Extracted information below:

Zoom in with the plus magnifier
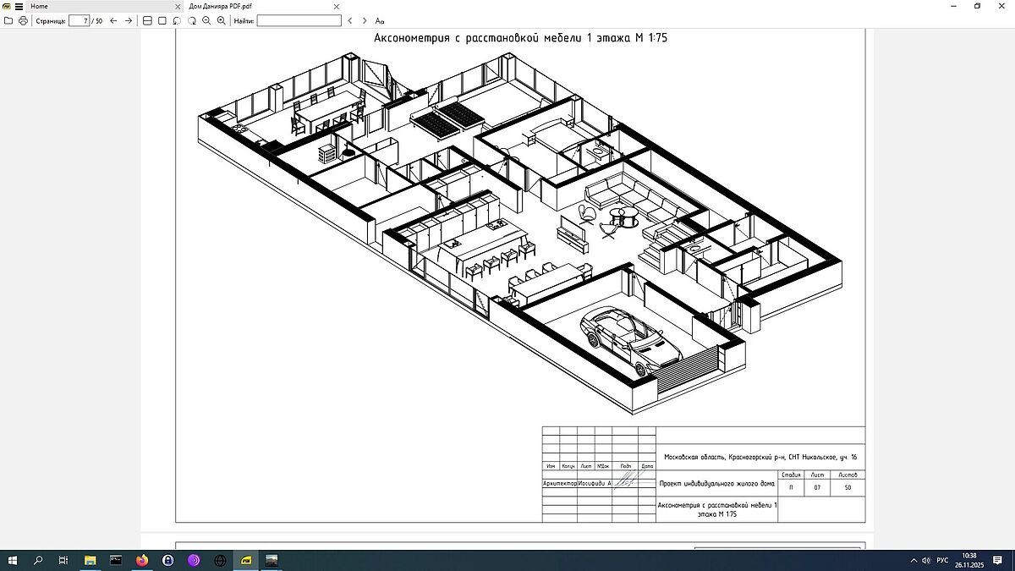1015x571 pixels. (222, 20)
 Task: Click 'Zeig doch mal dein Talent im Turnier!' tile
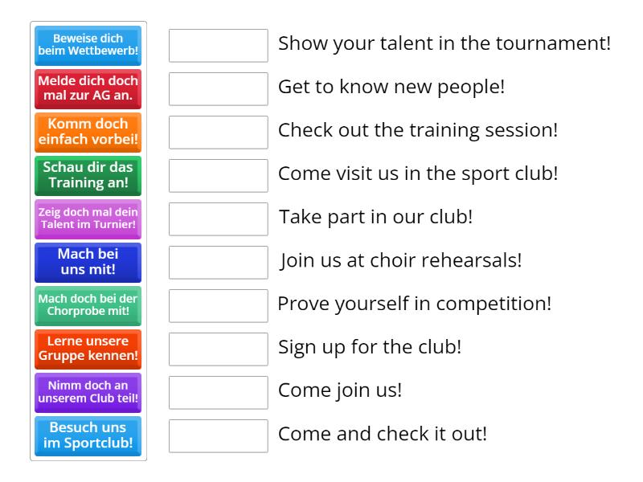88,219
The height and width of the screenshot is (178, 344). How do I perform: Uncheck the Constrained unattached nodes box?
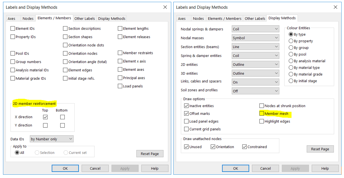(x=244, y=147)
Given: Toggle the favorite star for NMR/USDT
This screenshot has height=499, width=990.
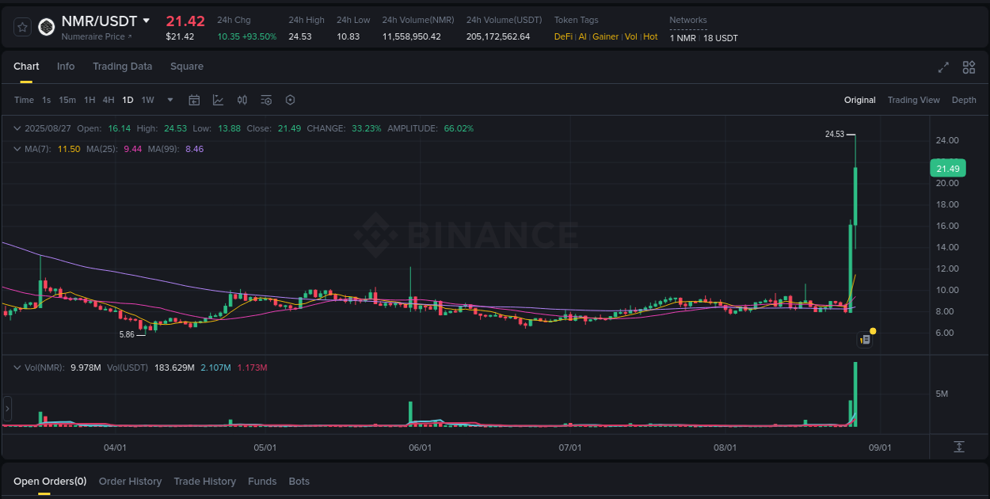Looking at the screenshot, I should click(x=21, y=26).
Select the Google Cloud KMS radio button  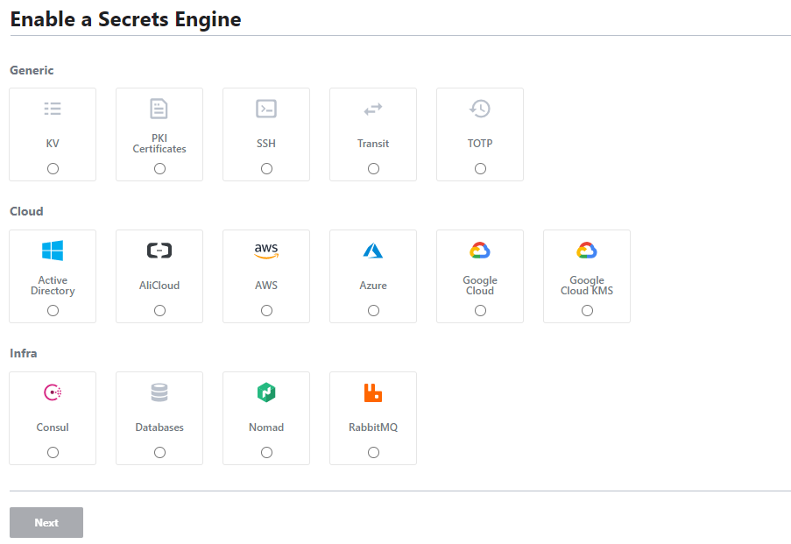[x=587, y=310]
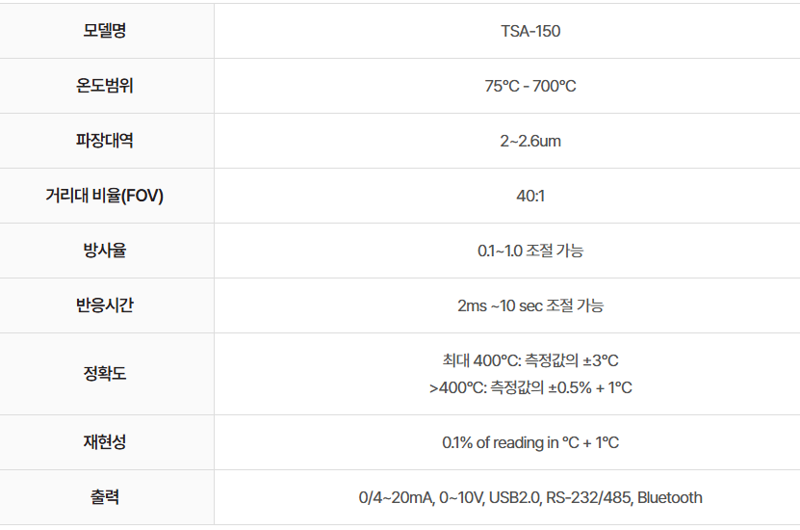Click the Bluetooth text in output row
This screenshot has height=530, width=800.
point(670,497)
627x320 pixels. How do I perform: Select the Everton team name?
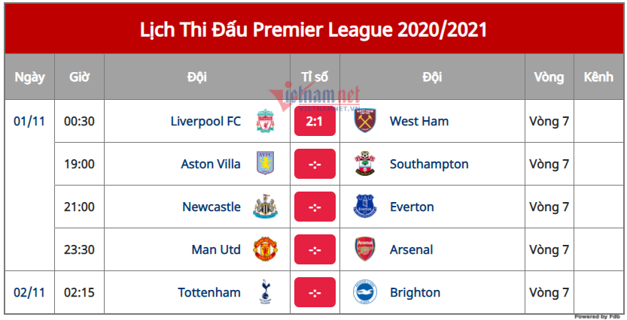coord(412,207)
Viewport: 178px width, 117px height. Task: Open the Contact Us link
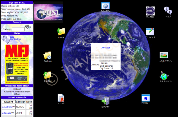point(15,39)
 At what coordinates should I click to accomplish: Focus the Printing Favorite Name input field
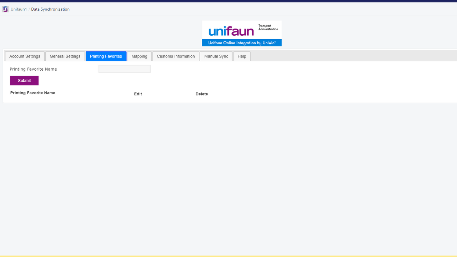tap(124, 69)
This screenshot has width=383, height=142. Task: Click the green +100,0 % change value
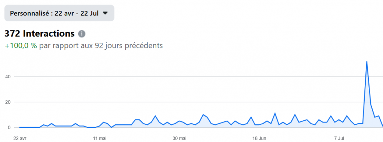coord(21,46)
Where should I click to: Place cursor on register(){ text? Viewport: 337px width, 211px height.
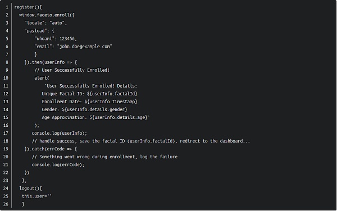pos(28,7)
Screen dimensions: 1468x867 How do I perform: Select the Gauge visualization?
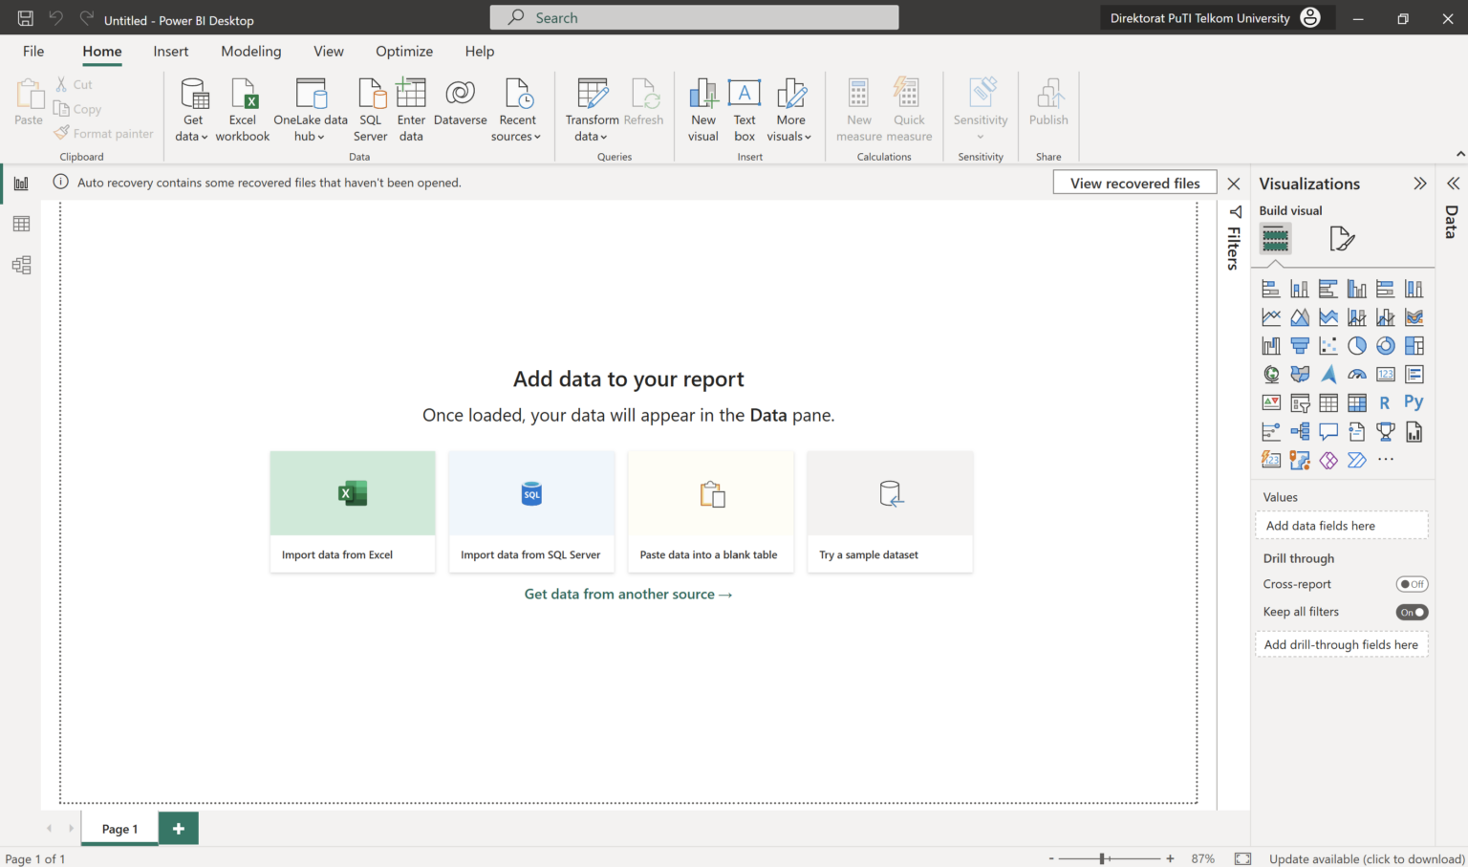point(1357,374)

End of Extracted information.

- **Your task**
Please give a word-for-word transcript of the lines from the one holding "Screen dimensions: 1468x867" through the final line of the entries, both ends kept, with no pictures.

- **Response to this exercise**
Screen dimensions: 1468x867 How do I perform: Select the Gauge visualization?
point(1357,374)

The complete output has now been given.